→ **Your objective**
The full listing, copied exactly, is the required output.

→ **Entries shown**
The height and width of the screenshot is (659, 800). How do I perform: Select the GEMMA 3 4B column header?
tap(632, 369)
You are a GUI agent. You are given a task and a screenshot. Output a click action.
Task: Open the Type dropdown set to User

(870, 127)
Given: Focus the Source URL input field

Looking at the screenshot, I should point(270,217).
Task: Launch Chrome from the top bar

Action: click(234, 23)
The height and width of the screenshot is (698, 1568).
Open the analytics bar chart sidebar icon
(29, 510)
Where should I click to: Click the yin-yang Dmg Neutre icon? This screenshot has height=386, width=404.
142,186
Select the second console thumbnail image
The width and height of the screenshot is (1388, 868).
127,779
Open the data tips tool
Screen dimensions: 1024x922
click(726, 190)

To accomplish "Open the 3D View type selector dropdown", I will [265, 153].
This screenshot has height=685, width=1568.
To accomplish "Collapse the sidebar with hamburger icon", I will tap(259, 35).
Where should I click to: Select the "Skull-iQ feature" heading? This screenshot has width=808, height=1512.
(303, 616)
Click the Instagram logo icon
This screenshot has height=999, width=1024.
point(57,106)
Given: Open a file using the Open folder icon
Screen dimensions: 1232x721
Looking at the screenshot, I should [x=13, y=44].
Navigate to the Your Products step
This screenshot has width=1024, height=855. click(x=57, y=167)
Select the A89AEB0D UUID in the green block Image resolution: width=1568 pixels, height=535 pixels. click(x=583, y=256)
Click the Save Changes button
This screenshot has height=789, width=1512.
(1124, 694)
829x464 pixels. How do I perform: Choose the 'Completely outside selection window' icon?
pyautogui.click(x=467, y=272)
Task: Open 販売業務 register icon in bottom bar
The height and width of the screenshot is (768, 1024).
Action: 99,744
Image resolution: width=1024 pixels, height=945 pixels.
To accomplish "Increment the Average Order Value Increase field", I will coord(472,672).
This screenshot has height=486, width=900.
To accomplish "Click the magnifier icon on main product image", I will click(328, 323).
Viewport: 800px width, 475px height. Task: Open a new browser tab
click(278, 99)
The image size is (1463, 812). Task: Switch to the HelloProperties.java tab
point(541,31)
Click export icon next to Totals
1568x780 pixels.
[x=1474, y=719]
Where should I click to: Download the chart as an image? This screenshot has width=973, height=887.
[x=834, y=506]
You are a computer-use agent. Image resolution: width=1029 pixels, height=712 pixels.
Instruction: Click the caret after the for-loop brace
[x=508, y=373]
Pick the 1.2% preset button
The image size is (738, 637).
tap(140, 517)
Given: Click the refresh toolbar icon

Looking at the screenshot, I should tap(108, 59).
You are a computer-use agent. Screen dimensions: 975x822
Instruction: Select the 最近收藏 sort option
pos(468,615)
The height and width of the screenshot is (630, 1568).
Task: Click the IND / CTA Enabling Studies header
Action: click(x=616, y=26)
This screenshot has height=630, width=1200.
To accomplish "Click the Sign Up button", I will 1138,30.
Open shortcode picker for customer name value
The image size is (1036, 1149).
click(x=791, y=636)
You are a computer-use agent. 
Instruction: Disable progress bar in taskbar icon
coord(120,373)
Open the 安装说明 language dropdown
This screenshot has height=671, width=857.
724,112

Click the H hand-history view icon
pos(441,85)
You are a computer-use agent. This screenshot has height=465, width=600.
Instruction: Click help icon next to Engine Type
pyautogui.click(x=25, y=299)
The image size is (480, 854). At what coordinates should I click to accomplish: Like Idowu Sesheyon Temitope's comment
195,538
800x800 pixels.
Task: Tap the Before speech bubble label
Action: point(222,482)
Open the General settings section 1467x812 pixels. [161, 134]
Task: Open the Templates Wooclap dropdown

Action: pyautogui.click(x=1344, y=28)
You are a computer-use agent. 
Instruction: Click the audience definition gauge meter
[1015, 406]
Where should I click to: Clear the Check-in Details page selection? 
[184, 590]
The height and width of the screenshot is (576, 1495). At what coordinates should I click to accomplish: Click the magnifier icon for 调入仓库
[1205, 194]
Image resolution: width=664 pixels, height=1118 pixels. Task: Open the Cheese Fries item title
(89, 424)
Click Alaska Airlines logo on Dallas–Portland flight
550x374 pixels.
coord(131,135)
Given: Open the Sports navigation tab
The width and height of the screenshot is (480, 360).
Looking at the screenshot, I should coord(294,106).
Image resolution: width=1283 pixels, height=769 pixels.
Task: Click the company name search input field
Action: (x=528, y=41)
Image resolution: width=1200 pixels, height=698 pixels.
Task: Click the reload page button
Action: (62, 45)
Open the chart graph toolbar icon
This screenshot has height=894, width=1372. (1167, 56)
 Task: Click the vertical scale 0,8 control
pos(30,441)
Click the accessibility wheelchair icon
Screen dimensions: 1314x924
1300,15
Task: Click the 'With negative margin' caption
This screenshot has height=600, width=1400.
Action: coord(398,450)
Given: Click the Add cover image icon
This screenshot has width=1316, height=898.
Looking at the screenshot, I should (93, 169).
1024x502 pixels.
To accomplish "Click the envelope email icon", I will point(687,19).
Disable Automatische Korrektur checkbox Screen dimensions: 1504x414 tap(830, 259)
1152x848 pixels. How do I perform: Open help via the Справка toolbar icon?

→ **Solution for this exercise**
The height and width of the screenshot is (659, 800). How do I perform: Select the GEMMA 3 4B column header?
tap(632, 369)
You are a GUI agent. You are given a task and a screenshot. Output a click action.
Task: Open the Type dropdown set to User

(870, 127)
Given: Focus the Source URL input field

Looking at the screenshot, I should point(270,217).
Task: Launch Chrome from the top bar

Action: click(234, 23)
The height and width of the screenshot is (698, 1568).
Open the analytics bar chart sidebar icon
(29, 510)
Where should I click to: Click the yin-yang Dmg Neutre icon? This screenshot has height=386, width=404.
142,186
Select the second console thumbnail image
The width and height of the screenshot is (1388, 868).
127,779
Open the data tips tool
Screen dimensions: 1024x922
click(726, 190)

To accomplish "Open the 3D View type selector dropdown", I will [265, 153].
This screenshot has height=685, width=1568.
To accomplish "Collapse the sidebar with hamburger icon", I will tap(259, 35).
Where should I click to: Select the "Skull-iQ feature" heading? This screenshot has width=808, height=1512.
(303, 616)
Click the Instagram logo icon
This screenshot has height=999, width=1024.
point(57,106)
Given: Open a file using the Open folder icon
Screen dimensions: 1232x721
Looking at the screenshot, I should [x=13, y=44].
Navigate to the Your Products step
This screenshot has width=1024, height=855. click(x=57, y=167)
Select the A89AEB0D UUID in the green block Image resolution: width=1568 pixels, height=535 pixels. click(x=583, y=256)
Click the Save Changes button
This screenshot has height=789, width=1512.
(1124, 694)
829x464 pixels. How do I perform: Choose the 'Completely outside selection window' icon?
pyautogui.click(x=467, y=272)
Task: Open 販売業務 register icon in bottom bar
The height and width of the screenshot is (768, 1024).
Action: 99,744
Image resolution: width=1024 pixels, height=945 pixels.
To accomplish "Increment the Average Order Value Increase field", I will coord(472,672).
This screenshot has height=486, width=900.
To accomplish "Click the magnifier icon on main product image", I will click(328, 323).
Viewport: 800px width, 475px height. Task: Open a new browser tab
click(278, 99)
The image size is (1463, 812). Task: Switch to the HelloProperties.java tab
point(541,31)
Click export icon next to Totals
1568x780 pixels.
[x=1474, y=719]
Where should I click to: Download the chart as an image? This screenshot has width=973, height=887.
[x=834, y=506]
You are a computer-use agent. Image resolution: width=1029 pixels, height=712 pixels.
Instruction: Click the caret after the for-loop brace
[x=508, y=373]
Pick the 1.2% preset button
The image size is (738, 637).
tap(140, 517)
Given: Click the refresh toolbar icon

Looking at the screenshot, I should tap(108, 59).
You are a computer-use agent. Screen dimensions: 975x822
Instruction: Select the 最近收藏 sort option
pos(468,615)
The height and width of the screenshot is (630, 1568).
Task: Click the IND / CTA Enabling Studies header
Action: click(x=616, y=26)
This screenshot has height=630, width=1200.
To accomplish "Click the Sign Up button", I will 1138,30.
Open shortcode picker for customer name value
The image size is (1036, 1149).
click(x=791, y=636)
You are a computer-use agent. 
Instruction: Disable progress bar in taskbar icon
coord(120,373)
Open the 安装说明 language dropdown
This screenshot has height=671, width=857.
724,112

Click the H hand-history view icon
pos(441,85)
You are a computer-use agent. This screenshot has height=465, width=600.
Instruction: Click help icon next to Engine Type
pyautogui.click(x=25, y=299)
The image size is (480, 854). At what coordinates should I click to accomplish: Like Idowu Sesheyon Temitope's comment
195,538
800x800 pixels.
Task: Tap the Before speech bubble label
Action: point(222,482)
Open the General settings section 1467x812 pixels. [161, 134]
Task: Open the Templates Wooclap dropdown

Action: pyautogui.click(x=1344, y=28)
You are a computer-use agent. 
Instruction: Click the audience definition gauge meter
[1015, 406]
Where should I click to: Clear the Check-in Details page selection? 
[184, 590]
The height and width of the screenshot is (576, 1495). At what coordinates should I click to accomplish: Click the magnifier icon for 调入仓库
[1205, 194]
Image resolution: width=664 pixels, height=1118 pixels. Task: Open the Cheese Fries item title
(89, 424)
Click Alaska Airlines logo on Dallas–Portland flight
550x374 pixels.
coord(131,135)
Given: Open the Sports navigation tab
The width and height of the screenshot is (480, 360).
Looking at the screenshot, I should coord(294,106).
Image resolution: width=1283 pixels, height=769 pixels.
Task: Click the company name search input field
Action: (x=528, y=41)
Image resolution: width=1200 pixels, height=698 pixels.
Task: Click the reload page button
Action: (62, 45)
Open the chart graph toolbar icon
This screenshot has height=894, width=1372. (1167, 56)
 Task: Click the vertical scale 0,8 control
pos(30,441)
Click the accessibility wheelchair icon
Screen dimensions: 1314x924
1300,15
Task: Click the 'With negative margin' caption
This screenshot has height=600, width=1400.
Action: coord(398,450)
Given: Click the Add cover image icon
This screenshot has width=1316, height=898.
Looking at the screenshot, I should (93, 169).
1024x502 pixels.
To accomplish "Click the envelope email icon", I will point(687,19).
Disable Automatische Korrektur checkbox Screen dimensions: 1504x414 tap(830, 259)
1152x848 pixels. How do I perform: Open help via the Справка toolbar icon?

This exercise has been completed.